As the Indian government relies on agencies and regulators to probe the Adani-Hindenburg fiasco, Securities and Exchange Board of India has refrained from commenting on it. At the same time, SEBI had also initiated an investigation into Adani's Rs 20,000 FPO which was cancelled as allegations of fraud wiped off its value. Now at least three deals between the Adani Group and offshore firms are reportedly under the market regulator's scanner.
Coming months after Hindenburg's accusations of Adani using firms in Mauritius to inflate its stock prices, the probe will look for violations of related party transaction norms.
What is the regulator looking for?
SEBI will focus on alleged links between Gautam Adani's brother Vinod Adani, and the three offshore firms, where he is either a beneficiary or director.
The failure to disclose those connections could put the conglomerate in the dock over related party dealings.

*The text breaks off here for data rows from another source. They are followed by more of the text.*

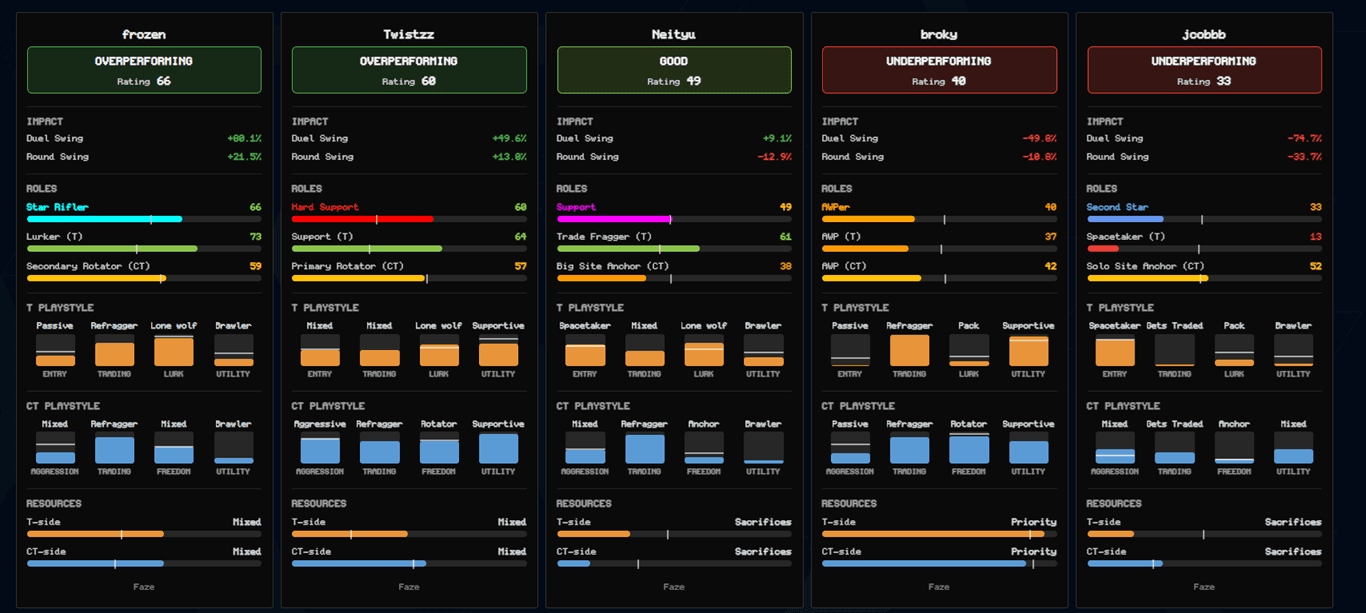Click the Faze team label under Twistzz
Screen dimensions: 1366x613
409,587
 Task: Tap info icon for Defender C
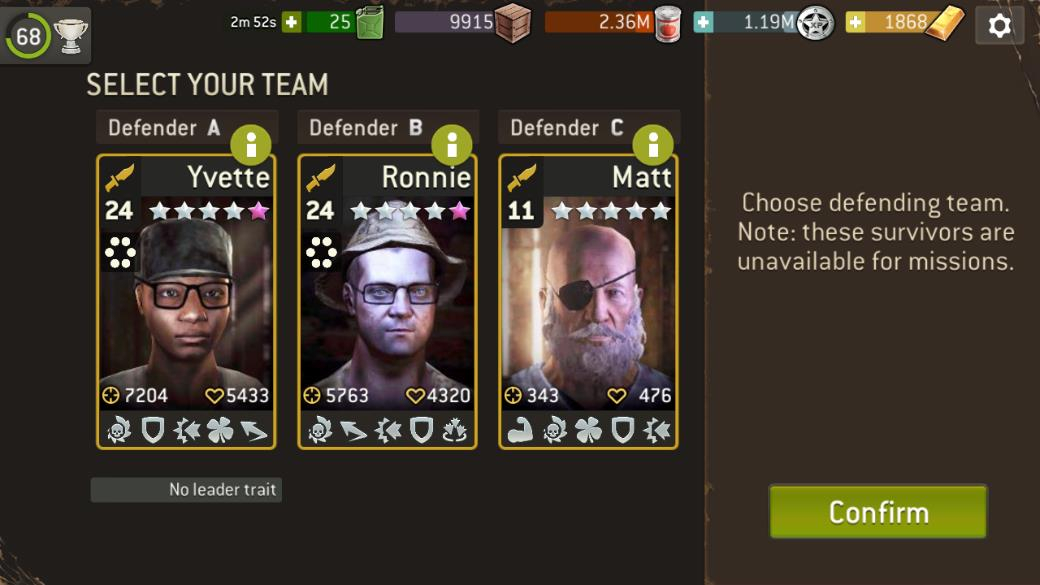click(x=653, y=145)
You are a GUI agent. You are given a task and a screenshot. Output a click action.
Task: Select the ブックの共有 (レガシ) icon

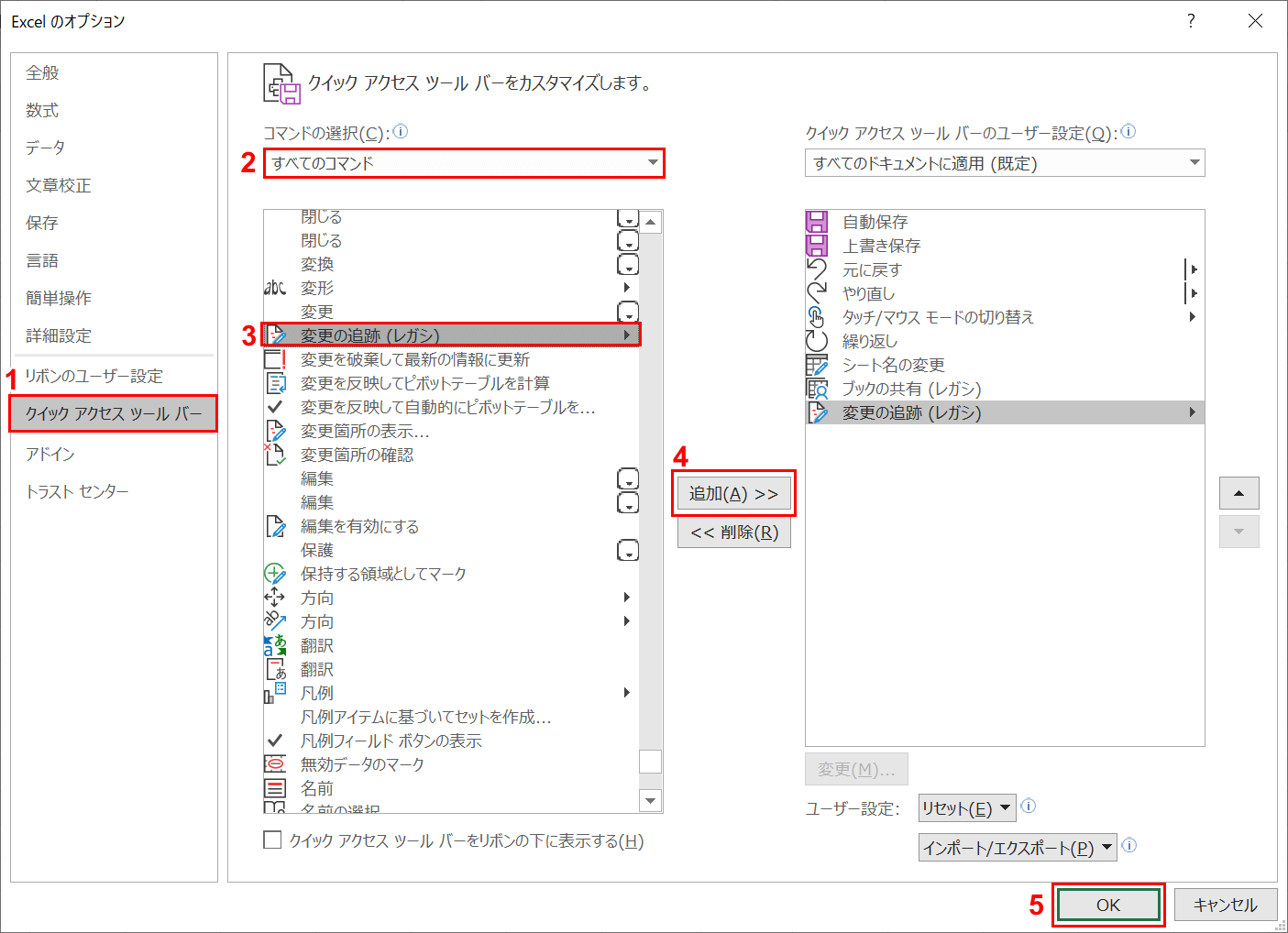coord(817,388)
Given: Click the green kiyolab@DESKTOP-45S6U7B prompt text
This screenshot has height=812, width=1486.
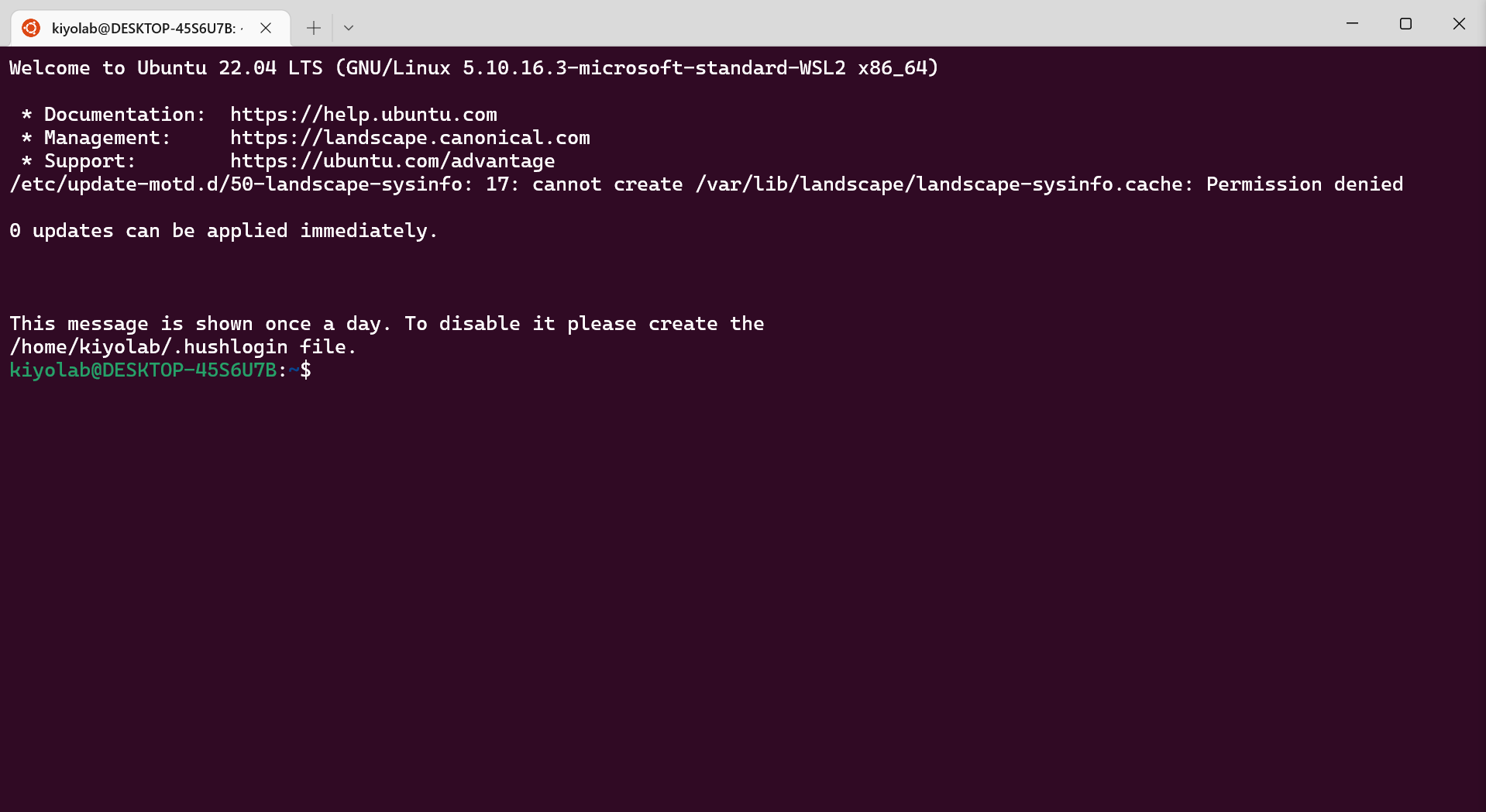Looking at the screenshot, I should (x=143, y=370).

Transactions between relatives, promoter group and subsidiaries, must be revealed via public and regulatory filings for shareholder approval.
If a firm is found guilty of violating this norm, it usually has to pay a monetary penalty.
What's Vinod Adani's role?
The Adani Conglomerate had previously said that Vinod Adani has his own business and doesn't hold managerial positions in group firms.
But later it admitted that a fund controlled by him was used for the ACC and Ambuja Cement acquisition, and that it was a part of Adani Group.
Vinod Adani is also identified as a member of the promoter group, while his son is the managing director for agro and oil, and a director at Adani Enterprises.